====== Extracted entries
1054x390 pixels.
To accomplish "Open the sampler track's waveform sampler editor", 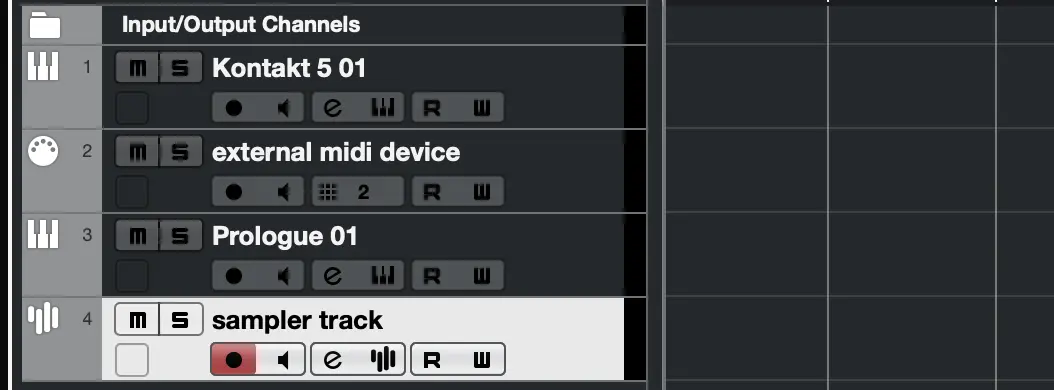I will (382, 360).
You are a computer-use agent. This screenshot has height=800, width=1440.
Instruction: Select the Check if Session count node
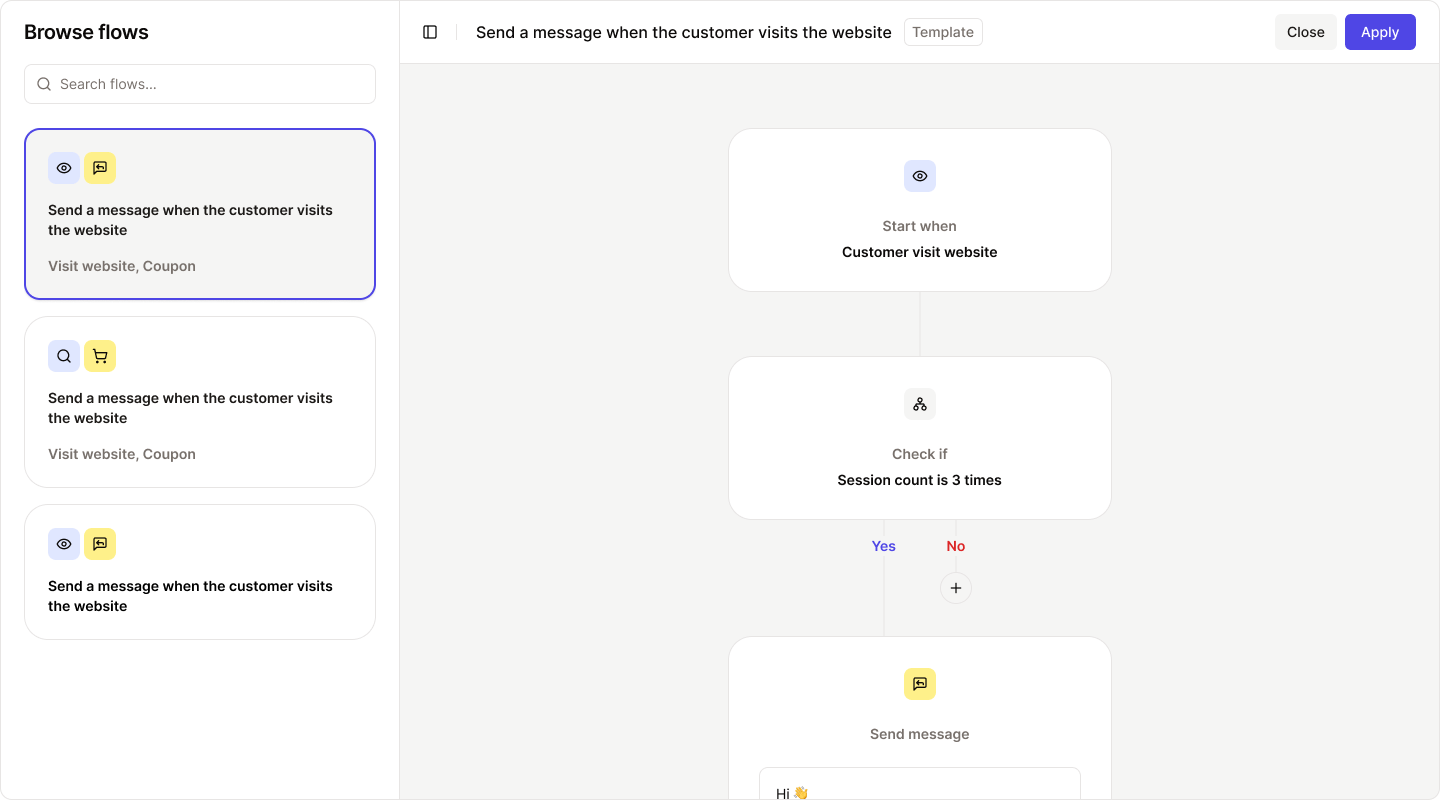click(919, 438)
============
[Short problem]: Swap "screenshot" for "screen capture" in everything from the line containing "You are a computer-use" down to the end of the material, changing nothing else. Give those lines back without the pictures.

[Response]:
You are a computer-use agent. This screen capture has height=800, width=1440.
Instruction: Select the Check if Session count node
click(919, 438)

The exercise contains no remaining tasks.